4/11/2023 We developed a unique strategy for advancing biomedical research that prioritizes high-impact, patient-centered studies by crowdsourcing research ideas from the entire community of stakeholders, including patients, loved ones, physicians, and researchers.
Through our approach, we successfully created a patient-centered research agenda for Castleman disease and generated a list of best practices that can be used as a model for other rare diseases. We hope that by sharing our insights and approach, other rare disease organizations will pursue a patient-centric approach and prioritize high-impact research that truly addresses the needs of patients.
There are approximately 10,000 rare diseases that affect around 30,000,000 individuals in the U.S.A., most of which do not have an FDA-approved treatment. This fact highlights the failure of traditional research approaches to overcome the unique challenges of developing rare disease treatments. The Castleman Disease Collaborative Network was founded in 2012 to advance research and treatments for Castleman disease, a rare and deadly disease that involves the immune system attacking the body’s vital organs for an unknown cause. It has spearheaded a novel strategy for advancing biomedical research, the Collaborative Network Approach.
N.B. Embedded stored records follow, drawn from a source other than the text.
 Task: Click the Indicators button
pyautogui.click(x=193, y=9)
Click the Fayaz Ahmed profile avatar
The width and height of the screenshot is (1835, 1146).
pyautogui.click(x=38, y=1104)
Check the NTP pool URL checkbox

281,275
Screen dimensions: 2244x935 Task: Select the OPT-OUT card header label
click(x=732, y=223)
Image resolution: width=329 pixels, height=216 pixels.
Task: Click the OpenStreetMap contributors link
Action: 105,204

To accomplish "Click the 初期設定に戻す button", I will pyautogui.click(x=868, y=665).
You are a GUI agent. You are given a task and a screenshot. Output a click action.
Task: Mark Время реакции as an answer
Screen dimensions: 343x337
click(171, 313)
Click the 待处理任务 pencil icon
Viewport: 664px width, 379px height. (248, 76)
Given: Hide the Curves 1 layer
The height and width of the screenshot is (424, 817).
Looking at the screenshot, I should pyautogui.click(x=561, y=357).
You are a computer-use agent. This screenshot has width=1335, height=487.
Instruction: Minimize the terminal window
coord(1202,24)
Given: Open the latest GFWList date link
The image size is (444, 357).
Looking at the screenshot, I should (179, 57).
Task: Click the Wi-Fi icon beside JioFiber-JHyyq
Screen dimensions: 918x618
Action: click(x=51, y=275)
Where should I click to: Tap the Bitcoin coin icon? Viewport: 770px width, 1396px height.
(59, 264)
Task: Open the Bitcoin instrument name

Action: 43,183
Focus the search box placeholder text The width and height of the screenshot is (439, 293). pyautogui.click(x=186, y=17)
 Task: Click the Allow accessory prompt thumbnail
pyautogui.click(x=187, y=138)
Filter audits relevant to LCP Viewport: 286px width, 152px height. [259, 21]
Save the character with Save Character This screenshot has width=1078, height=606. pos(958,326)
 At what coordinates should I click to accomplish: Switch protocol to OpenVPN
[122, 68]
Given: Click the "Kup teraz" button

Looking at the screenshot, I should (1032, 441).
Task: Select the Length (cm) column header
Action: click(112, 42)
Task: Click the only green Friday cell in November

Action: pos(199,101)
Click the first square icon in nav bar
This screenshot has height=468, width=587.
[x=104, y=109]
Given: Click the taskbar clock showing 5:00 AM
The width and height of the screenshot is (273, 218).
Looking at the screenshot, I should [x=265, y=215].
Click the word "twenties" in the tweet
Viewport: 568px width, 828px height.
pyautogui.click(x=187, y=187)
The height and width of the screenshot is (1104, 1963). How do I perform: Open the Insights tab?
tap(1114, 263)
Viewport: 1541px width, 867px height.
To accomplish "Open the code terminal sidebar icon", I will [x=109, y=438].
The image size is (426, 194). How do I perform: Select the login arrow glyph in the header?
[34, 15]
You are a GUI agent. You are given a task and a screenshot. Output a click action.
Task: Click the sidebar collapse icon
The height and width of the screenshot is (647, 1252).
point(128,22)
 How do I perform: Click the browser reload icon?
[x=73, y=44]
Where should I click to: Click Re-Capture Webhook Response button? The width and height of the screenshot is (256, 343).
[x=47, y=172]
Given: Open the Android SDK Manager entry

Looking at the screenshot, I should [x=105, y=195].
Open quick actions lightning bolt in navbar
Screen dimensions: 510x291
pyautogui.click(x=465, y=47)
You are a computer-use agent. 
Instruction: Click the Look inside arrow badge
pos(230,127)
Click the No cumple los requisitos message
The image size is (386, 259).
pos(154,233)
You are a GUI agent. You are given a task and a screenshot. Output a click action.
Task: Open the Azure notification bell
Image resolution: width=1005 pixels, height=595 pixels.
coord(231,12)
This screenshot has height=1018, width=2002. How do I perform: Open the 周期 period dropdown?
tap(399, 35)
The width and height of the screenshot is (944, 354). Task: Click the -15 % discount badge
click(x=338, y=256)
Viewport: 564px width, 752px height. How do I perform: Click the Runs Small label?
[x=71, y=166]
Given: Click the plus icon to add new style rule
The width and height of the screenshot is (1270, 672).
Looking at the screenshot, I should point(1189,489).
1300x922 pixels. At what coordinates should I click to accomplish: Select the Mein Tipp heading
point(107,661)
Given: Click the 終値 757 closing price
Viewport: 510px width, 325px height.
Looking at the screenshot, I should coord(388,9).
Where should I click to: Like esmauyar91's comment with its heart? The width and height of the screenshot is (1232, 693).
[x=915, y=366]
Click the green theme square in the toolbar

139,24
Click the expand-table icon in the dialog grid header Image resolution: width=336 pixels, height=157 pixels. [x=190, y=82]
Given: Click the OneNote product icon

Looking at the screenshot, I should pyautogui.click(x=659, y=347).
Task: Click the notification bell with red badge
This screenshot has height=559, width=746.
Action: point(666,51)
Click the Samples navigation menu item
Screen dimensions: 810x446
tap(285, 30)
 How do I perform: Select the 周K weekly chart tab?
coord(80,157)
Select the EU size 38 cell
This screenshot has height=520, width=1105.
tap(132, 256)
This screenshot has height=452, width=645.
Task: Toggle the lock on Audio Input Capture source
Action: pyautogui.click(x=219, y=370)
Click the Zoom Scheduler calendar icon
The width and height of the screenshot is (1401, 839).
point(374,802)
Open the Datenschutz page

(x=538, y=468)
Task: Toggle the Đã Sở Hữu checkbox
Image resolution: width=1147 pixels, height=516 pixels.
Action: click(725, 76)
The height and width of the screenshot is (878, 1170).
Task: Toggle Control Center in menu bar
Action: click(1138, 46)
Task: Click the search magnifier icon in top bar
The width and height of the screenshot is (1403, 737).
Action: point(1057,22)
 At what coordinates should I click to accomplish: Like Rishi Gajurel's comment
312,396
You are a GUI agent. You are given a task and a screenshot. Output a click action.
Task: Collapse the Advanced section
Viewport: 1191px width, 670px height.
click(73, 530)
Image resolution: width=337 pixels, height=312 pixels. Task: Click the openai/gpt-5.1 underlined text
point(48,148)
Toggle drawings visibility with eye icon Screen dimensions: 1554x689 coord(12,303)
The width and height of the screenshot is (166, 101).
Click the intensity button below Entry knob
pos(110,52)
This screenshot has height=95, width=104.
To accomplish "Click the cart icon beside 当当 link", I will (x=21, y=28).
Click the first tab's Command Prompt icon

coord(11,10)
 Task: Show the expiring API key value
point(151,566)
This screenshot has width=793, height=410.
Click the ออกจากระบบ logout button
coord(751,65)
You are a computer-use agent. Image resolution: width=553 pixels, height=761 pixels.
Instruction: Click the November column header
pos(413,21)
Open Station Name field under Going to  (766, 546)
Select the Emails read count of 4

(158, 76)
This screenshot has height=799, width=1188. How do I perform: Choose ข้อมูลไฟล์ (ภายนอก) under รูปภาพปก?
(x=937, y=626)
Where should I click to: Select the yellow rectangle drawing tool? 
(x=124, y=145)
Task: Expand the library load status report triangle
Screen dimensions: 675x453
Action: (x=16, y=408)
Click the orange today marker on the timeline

This approach consists of eight steps, one of which is to identify and prioritize high-impact research questions through crowdsourcing ideas from the entire community of stakeholders: patients, loved ones, physicians, and researchers. Rather than hoping that the right researcher will apply for the right research project at the right time, crowdsourcing high-priority research projects into a research strategy ensures that the most high-impact, patient-centered studies are prioritized. The Castleman Disease Collaborative Network launched an initiative in 2021 to systematically generate this list of community-directed studies to focus Castleman disease research efforts.